Methods: Wild-type (WT) C57BL/6, β2AR knockout (KO), βarr1KO and βarr2KO mice received
intracardiac injections of either ICL1-9 or a scrambled control pepducin (Scr) at the time of ischemia (30 min)
followed by reperfusion for either 24 h, to assess infarct size and cardiomyocyte death, or 4 weeks, to monitor
the impact of ICL1-9 on long-term cardiac structure and function. Neonatal rat ventricular myocytes (NRVM)

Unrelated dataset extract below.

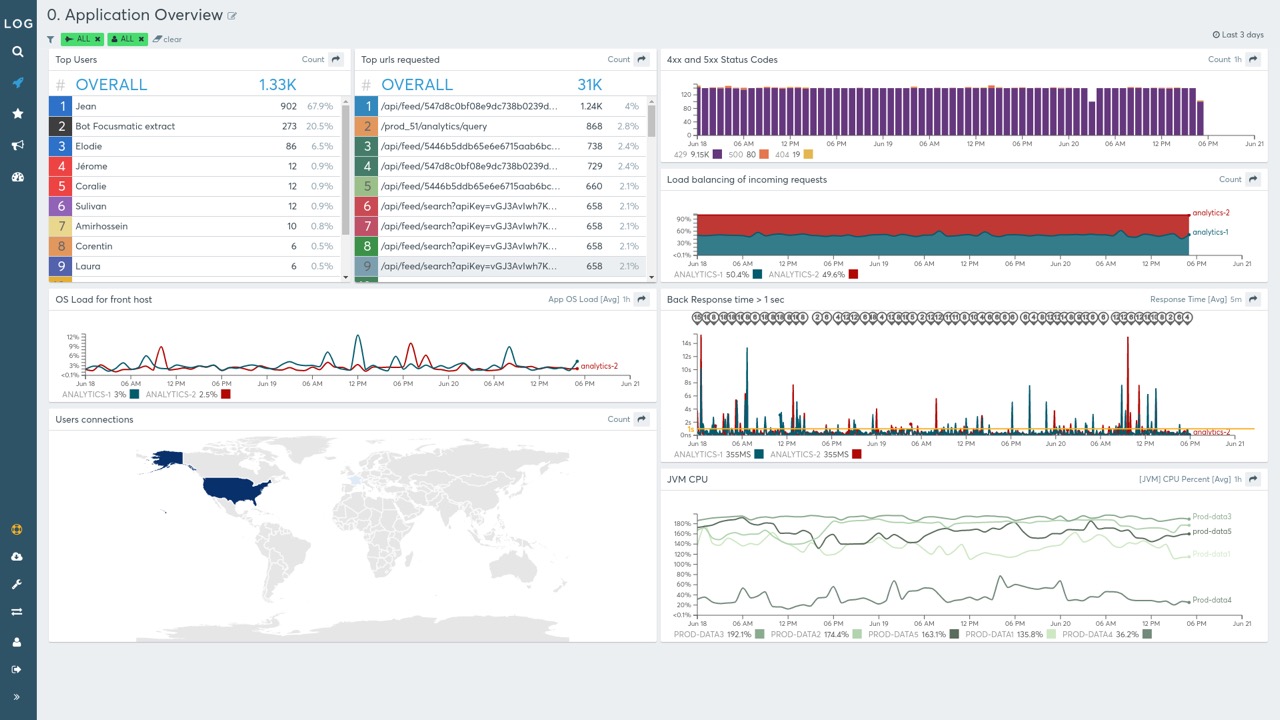Click share arrow on Top Users panel

tap(336, 60)
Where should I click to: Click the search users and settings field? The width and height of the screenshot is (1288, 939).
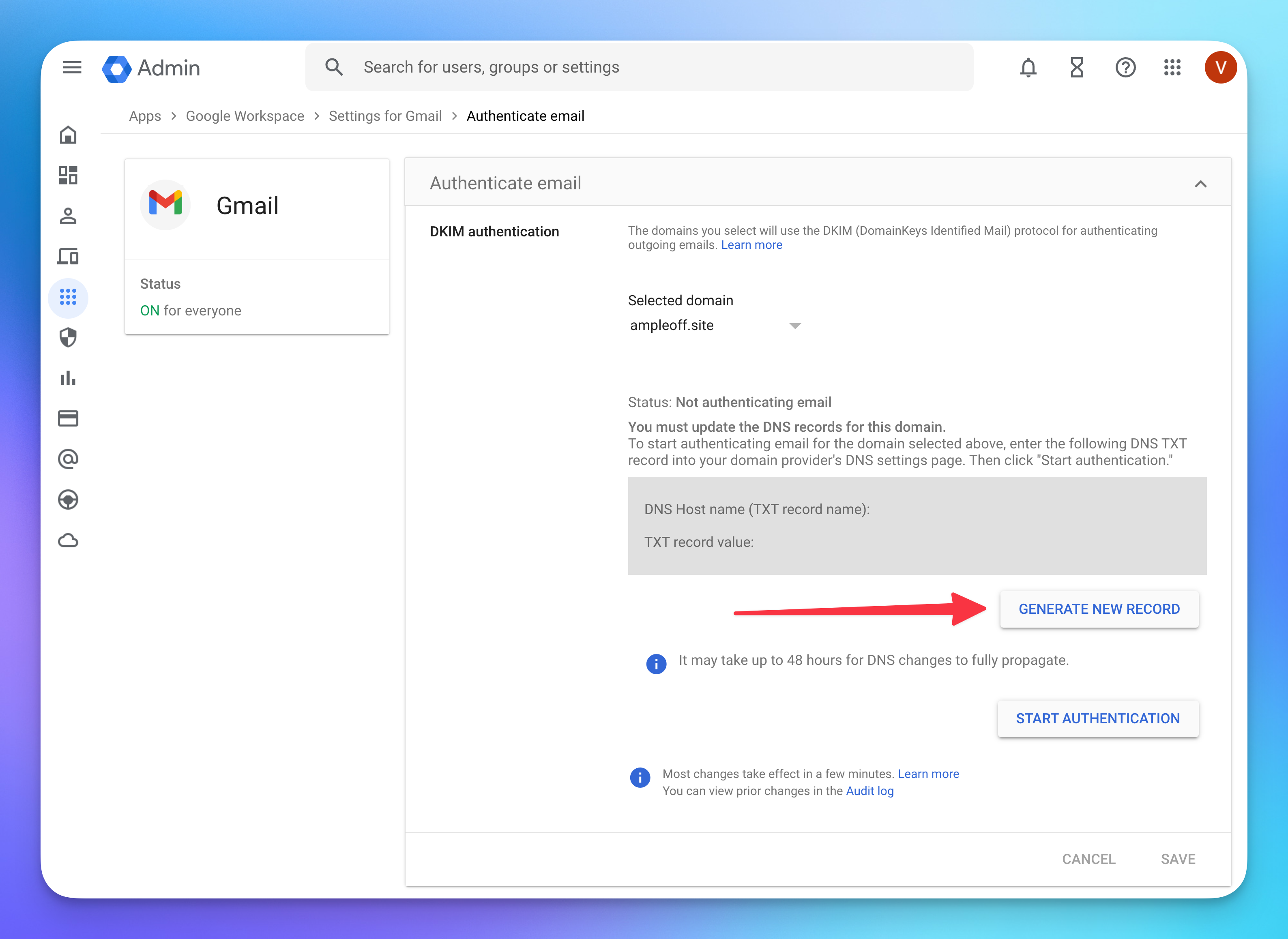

were used to assess the impact of ICL1-9 versus Scr pepducin on cardiomyocyte survival and mitochondrial
superoxide formation in response to either serum deprivation or hypoxia/reoxygenation (H/R) in vitro and to
investigate the associated mechanism(s).
Results: Intramyocardial injection of ICL1-9 at the time of I/R reduced infarct size, cardiomyocyte death and
improved cardiac function in a β2AR- and βarr-dependent manner, which led to improved contractile function
early and less fibrotic remodeling over time. Mechanistically, ICL1-9 attenuated mitochondrial superoxide
production and promoted cardiomyocyte survival in a RhoA/ROCK-dependent manner. RhoA activation could
be detected in cardiomyocytes and whole heart up to 24 h post-treatment, demonstrating the stability of
ICL1-9 effects on βarr-dependent β2AR signaling.
Conclusion: Pepducin-based allosteric modulation of βarr-dependent β2AR signaling represents a novel
therapeutic approach to reduce reperfusion-induced cardiac injury and relay long-term cardiac remodeling
benefits.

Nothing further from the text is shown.